Required action:
The listing that follows must be given again in full and exactly.
<<<<
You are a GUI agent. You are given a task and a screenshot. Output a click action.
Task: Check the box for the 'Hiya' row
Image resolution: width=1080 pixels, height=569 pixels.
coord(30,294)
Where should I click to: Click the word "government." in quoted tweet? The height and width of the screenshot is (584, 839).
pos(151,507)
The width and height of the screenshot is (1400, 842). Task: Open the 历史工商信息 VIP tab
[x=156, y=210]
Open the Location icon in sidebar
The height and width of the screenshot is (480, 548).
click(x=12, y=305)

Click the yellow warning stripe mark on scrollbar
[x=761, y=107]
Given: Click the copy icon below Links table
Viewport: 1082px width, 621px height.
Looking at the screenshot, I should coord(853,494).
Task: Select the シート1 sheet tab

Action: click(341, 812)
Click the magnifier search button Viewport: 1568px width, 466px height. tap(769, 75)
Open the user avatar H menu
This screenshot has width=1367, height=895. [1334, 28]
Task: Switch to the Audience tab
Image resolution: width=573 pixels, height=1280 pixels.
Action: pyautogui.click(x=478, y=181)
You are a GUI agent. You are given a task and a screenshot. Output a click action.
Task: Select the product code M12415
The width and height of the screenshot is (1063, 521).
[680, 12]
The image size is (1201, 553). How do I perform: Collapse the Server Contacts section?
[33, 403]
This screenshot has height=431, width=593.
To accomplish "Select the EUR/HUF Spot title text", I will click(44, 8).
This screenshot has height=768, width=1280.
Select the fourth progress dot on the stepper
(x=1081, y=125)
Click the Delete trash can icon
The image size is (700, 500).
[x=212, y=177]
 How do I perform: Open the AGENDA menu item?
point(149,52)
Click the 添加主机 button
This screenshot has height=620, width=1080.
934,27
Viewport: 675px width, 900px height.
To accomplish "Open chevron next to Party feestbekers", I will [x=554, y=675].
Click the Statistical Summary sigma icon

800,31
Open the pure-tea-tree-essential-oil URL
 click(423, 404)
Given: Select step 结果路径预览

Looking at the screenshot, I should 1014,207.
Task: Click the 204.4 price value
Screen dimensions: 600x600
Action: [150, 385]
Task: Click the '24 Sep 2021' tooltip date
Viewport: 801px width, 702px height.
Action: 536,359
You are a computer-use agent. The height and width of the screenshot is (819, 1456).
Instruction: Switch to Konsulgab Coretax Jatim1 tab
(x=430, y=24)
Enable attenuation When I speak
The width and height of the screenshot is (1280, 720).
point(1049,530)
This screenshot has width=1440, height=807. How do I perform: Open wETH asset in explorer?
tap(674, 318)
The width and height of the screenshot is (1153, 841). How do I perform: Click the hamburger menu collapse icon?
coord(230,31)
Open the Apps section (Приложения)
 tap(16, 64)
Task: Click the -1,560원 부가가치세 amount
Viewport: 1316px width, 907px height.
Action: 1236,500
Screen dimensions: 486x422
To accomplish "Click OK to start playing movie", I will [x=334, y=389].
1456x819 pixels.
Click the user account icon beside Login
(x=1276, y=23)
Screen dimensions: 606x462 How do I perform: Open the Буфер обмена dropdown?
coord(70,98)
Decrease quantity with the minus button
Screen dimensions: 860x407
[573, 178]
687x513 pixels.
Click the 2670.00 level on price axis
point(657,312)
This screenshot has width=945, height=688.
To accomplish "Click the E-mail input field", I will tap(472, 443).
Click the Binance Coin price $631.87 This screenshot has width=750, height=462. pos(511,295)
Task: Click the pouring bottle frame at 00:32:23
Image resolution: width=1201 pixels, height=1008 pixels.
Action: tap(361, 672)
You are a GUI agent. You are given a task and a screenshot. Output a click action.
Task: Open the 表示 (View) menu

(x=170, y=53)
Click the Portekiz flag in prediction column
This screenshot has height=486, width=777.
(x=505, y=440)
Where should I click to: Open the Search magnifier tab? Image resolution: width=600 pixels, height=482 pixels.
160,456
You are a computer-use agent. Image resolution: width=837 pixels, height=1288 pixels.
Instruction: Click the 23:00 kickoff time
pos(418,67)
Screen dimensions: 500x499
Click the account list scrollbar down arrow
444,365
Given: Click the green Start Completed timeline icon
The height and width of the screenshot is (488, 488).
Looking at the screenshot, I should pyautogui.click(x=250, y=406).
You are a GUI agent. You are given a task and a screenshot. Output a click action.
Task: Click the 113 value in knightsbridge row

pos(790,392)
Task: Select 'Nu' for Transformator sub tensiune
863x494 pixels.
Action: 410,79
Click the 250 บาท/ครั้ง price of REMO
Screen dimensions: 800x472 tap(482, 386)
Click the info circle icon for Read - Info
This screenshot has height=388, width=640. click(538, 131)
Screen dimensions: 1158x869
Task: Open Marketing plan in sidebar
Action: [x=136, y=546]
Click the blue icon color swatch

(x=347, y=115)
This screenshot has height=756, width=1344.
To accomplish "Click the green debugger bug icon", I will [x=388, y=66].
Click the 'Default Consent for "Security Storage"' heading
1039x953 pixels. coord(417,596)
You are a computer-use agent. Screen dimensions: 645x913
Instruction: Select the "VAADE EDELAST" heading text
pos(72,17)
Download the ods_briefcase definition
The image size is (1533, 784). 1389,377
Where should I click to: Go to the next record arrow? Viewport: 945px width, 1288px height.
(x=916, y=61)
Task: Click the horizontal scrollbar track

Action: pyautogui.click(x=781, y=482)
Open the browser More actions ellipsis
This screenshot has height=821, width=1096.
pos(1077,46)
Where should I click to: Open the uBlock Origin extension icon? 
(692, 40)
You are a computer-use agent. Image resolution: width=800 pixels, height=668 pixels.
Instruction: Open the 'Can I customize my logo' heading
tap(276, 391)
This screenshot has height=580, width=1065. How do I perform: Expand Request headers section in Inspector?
>>>>
Written solution:
You are a GUI agent. You are given a task and a screenshot. Output a click action.
Task: Check the box for the 'Hiya' row
Image resolution: width=1080 pixels, height=569 pixels.
coord(30,294)
Where should I click to: Click the word "government." in quoted tweet? The height and width of the screenshot is (584, 839).
pos(151,507)
The width and height of the screenshot is (1400, 842). Task: Open the 历史工商信息 VIP tab
[x=156, y=210]
Open the Location icon in sidebar
The height and width of the screenshot is (480, 548).
click(x=12, y=305)

Click the yellow warning stripe mark on scrollbar
[x=761, y=107]
Given: Click the copy icon below Links table
Viewport: 1082px width, 621px height.
Looking at the screenshot, I should coord(853,494).
Task: Select the シート1 sheet tab

Action: click(341, 812)
Click the magnifier search button Viewport: 1568px width, 466px height. tap(769, 75)
Open the user avatar H menu
This screenshot has width=1367, height=895. [1334, 28]
Task: Switch to the Audience tab
Image resolution: width=573 pixels, height=1280 pixels.
Action: pyautogui.click(x=478, y=181)
You are a GUI agent. You are given a task and a screenshot. Output a click action.
Task: Select the product code M12415
The width and height of the screenshot is (1063, 521).
[680, 12]
The image size is (1201, 553). How do I perform: Collapse the Server Contacts section?
[33, 403]
This screenshot has height=431, width=593.
To accomplish "Select the EUR/HUF Spot title text", I will click(44, 8).
This screenshot has height=768, width=1280.
Select the fourth progress dot on the stepper
(x=1081, y=125)
Click the Delete trash can icon
The image size is (700, 500).
[x=212, y=177]
 How do I perform: Open the AGENDA menu item?
point(149,52)
Click the 添加主机 button
This screenshot has height=620, width=1080.
934,27
Viewport: 675px width, 900px height.
To accomplish "Open chevron next to Party feestbekers", I will [x=554, y=675].
Click the Statistical Summary sigma icon

800,31
Open the pure-tea-tree-essential-oil URL
 click(423, 404)
Given: Select step 结果路径预览

Looking at the screenshot, I should 1014,207.
Task: Click the 204.4 price value
Screen dimensions: 600x600
Action: [150, 385]
Task: Click the '24 Sep 2021' tooltip date
Viewport: 801px width, 702px height.
Action: 536,359
You are a computer-use agent. The height and width of the screenshot is (819, 1456).
Instruction: Switch to Konsulgab Coretax Jatim1 tab
(x=430, y=24)
Enable attenuation When I speak
The width and height of the screenshot is (1280, 720).
point(1049,530)
This screenshot has width=1440, height=807. How do I perform: Open wETH asset in explorer?
tap(674, 318)
The width and height of the screenshot is (1153, 841). How do I perform: Click the hamburger menu collapse icon?
coord(230,31)
Open the Apps section (Приложения)
 tap(16, 64)
Task: Click the -1,560원 부가가치세 amount
Viewport: 1316px width, 907px height.
Action: 1236,500
Screen dimensions: 486x422
To accomplish "Click OK to start playing movie", I will [x=334, y=389].
1456x819 pixels.
Click the user account icon beside Login
(x=1276, y=23)
Screen dimensions: 606x462 How do I perform: Open the Буфер обмена dropdown?
coord(70,98)
Decrease quantity with the minus button
Screen dimensions: 860x407
[573, 178]
687x513 pixels.
Click the 2670.00 level on price axis
point(657,312)
This screenshot has width=945, height=688.
To accomplish "Click the E-mail input field", I will tap(472, 443).
Click the Binance Coin price $631.87 This screenshot has width=750, height=462. pos(511,295)
Task: Click the pouring bottle frame at 00:32:23
Image resolution: width=1201 pixels, height=1008 pixels.
Action: tap(361, 672)
You are a GUI agent. You are given a task and a screenshot. Output a click action.
Task: Open the 表示 (View) menu

(x=170, y=53)
Click the Portekiz flag in prediction column
This screenshot has height=486, width=777.
(x=505, y=440)
Where should I click to: Open the Search magnifier tab? Image resolution: width=600 pixels, height=482 pixels.
160,456
You are a computer-use agent. Image resolution: width=837 pixels, height=1288 pixels.
Instruction: Click the 23:00 kickoff time
pos(418,67)
Screen dimensions: 500x499
Click the account list scrollbar down arrow
444,365
Given: Click the green Start Completed timeline icon
The height and width of the screenshot is (488, 488).
Looking at the screenshot, I should pyautogui.click(x=250, y=406).
You are a GUI agent. You are given a task and a screenshot. Output a click action.
Task: Click the 113 value in knightsbridge row

pos(790,392)
Task: Select 'Nu' for Transformator sub tensiune
863x494 pixels.
Action: 410,79
Click the 250 บาท/ครั้ง price of REMO
Screen dimensions: 800x472 tap(482, 386)
Click the info circle icon for Read - Info
This screenshot has height=388, width=640. click(538, 131)
Screen dimensions: 1158x869
Task: Open Marketing plan in sidebar
Action: [x=136, y=546]
Click the blue icon color swatch

(x=347, y=115)
This screenshot has height=756, width=1344.
To accomplish "Click the green debugger bug icon", I will [x=388, y=66].
Click the 'Default Consent for "Security Storage"' heading
1039x953 pixels. coord(417,596)
You are a computer-use agent. Screen dimensions: 645x913
Instruction: Select the "VAADE EDELAST" heading text
pos(72,17)
Download the ods_briefcase definition
The image size is (1533, 784). 1389,377
Where should I click to: Go to the next record arrow? Viewport: 945px width, 1288px height.
(x=916, y=61)
Task: Click the horizontal scrollbar track

Action: pyautogui.click(x=781, y=482)
Open the browser More actions ellipsis
This screenshot has height=821, width=1096.
pos(1077,46)
Where should I click to: Open the uBlock Origin extension icon? 
(692, 40)
You are a computer-use agent. Image resolution: width=800 pixels, height=668 pixels.
Instruction: Open the 'Can I customize my logo' heading
tap(276, 391)
This screenshot has height=580, width=1065. How do I perform: Expand Request headers section in Inspector?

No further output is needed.